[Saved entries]
>>>

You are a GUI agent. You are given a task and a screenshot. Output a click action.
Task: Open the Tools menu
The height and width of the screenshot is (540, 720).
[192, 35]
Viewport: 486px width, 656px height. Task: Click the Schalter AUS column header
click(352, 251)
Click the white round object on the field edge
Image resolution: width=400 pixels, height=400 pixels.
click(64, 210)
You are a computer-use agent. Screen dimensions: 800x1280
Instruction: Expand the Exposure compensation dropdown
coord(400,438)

<<<
>>>

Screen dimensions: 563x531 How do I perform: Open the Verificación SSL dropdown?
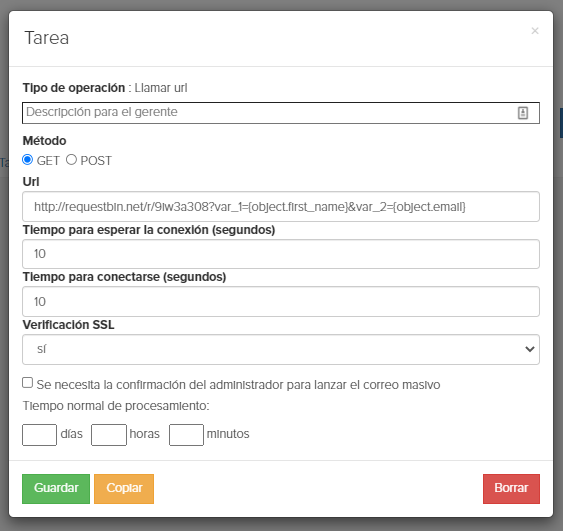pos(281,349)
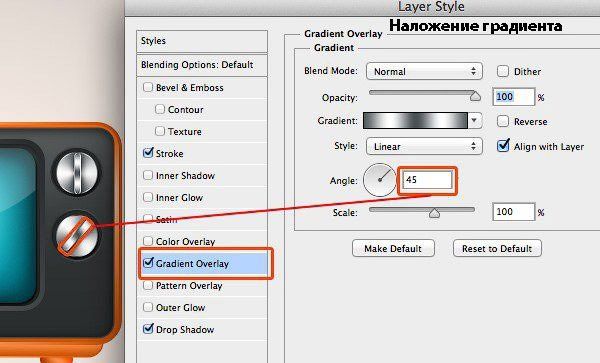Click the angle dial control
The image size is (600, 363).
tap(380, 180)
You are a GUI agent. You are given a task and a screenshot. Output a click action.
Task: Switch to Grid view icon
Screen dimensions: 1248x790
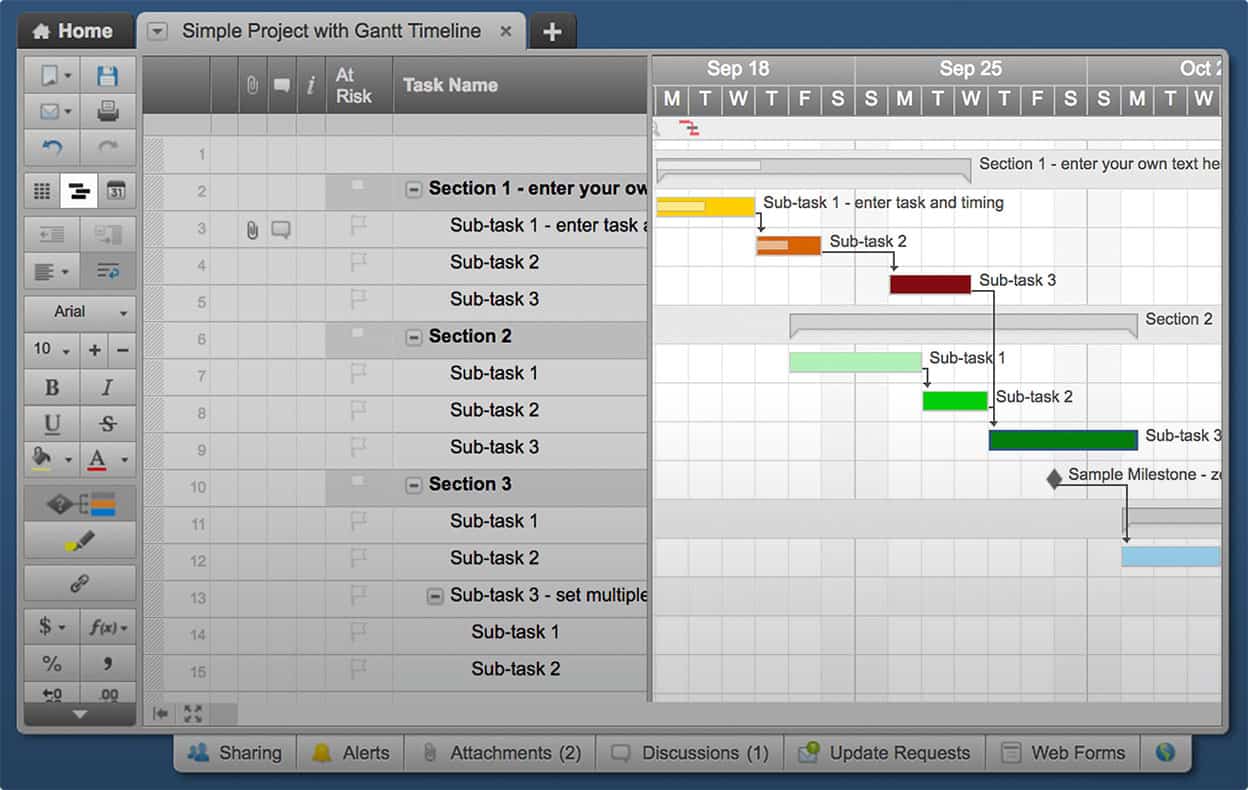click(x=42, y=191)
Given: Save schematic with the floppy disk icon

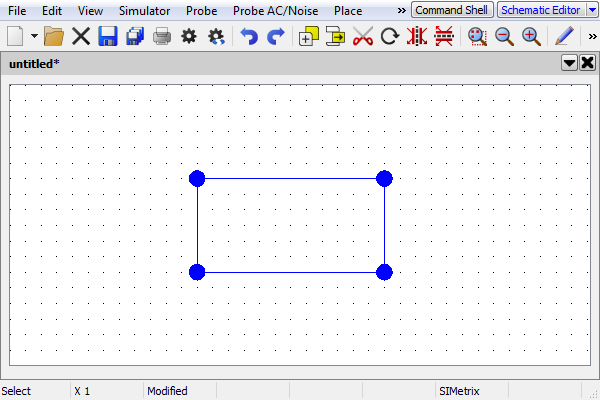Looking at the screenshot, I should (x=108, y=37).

<<<

**Exercise objective:** Give again, exactly as written above, each line from the one that has "Screen dimensions: 563x531" to the one that has "Task: Switch to Grid view icon", both included; omit the pictures.

**Task answer:**
Screen dimensions: 563x531 How do I perform: Open the Verificación SSL dropdown?
pos(281,349)
Click the angle dial control
The image size is (600, 363).
tap(380, 180)
You are a GUI agent. You are given a task and a screenshot. Output a click action.
Task: Switch to Grid view icon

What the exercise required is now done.